SOURCE EXCERPT>
-- -- --

TLDR
- Microsoft plans to cut under 2.5% of its workforce, according to a Business Insider report, with the news breaking as early as next week.
- The cuts reportedly affect Xbox, sales, and consulting roles, going beyond the previously expected gaming division shake-up.
- Microsoft had about 228,000 full-time employees as of June 30, 2025, and has not confirmed the report.
- MSFT stock was up 1.21% as the news circulated.
- The move fits a wider 2026 tech trend, with Meta, Amazon, and Oracle all trimming headcount while boosting AI spending.
Microsoft (MSFT) stock rose 1.21% as reports surfaced that the company plans to cut under 2.5% of its workforce. Business Insider broke the story Tuesday, citing sources familiar with the plans.
The cuts could be announced as early as next week. Reuters said it could not independently verify the report.
Microsoft declined to comment when asked. That’s standard practice before layoffs are officially confirmed.

-- -- --

GIVEN MATERIAL>
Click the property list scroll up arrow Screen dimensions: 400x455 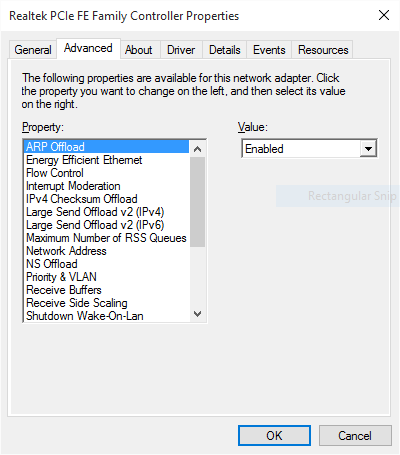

-- -- --

REQUIREMENTS>
Summarize the Microsoft layoffs report in two sentences.

WRITTEN ANSWER>
According to a Business Insider report that Microsoft has not confirmed and Reuters could not independently verify, Microsoft plans to cut under 2.5% of its workforce of about 228,000 full-time employees. The cuts reportedly hit Xbox, sales, and consulting roles and could be announced as early as next week, while MSFT stock rose 1.21% and the move fits a wider 2026 trend of Meta, Amazon, and Oracle trimming headcount while boosting AI spending.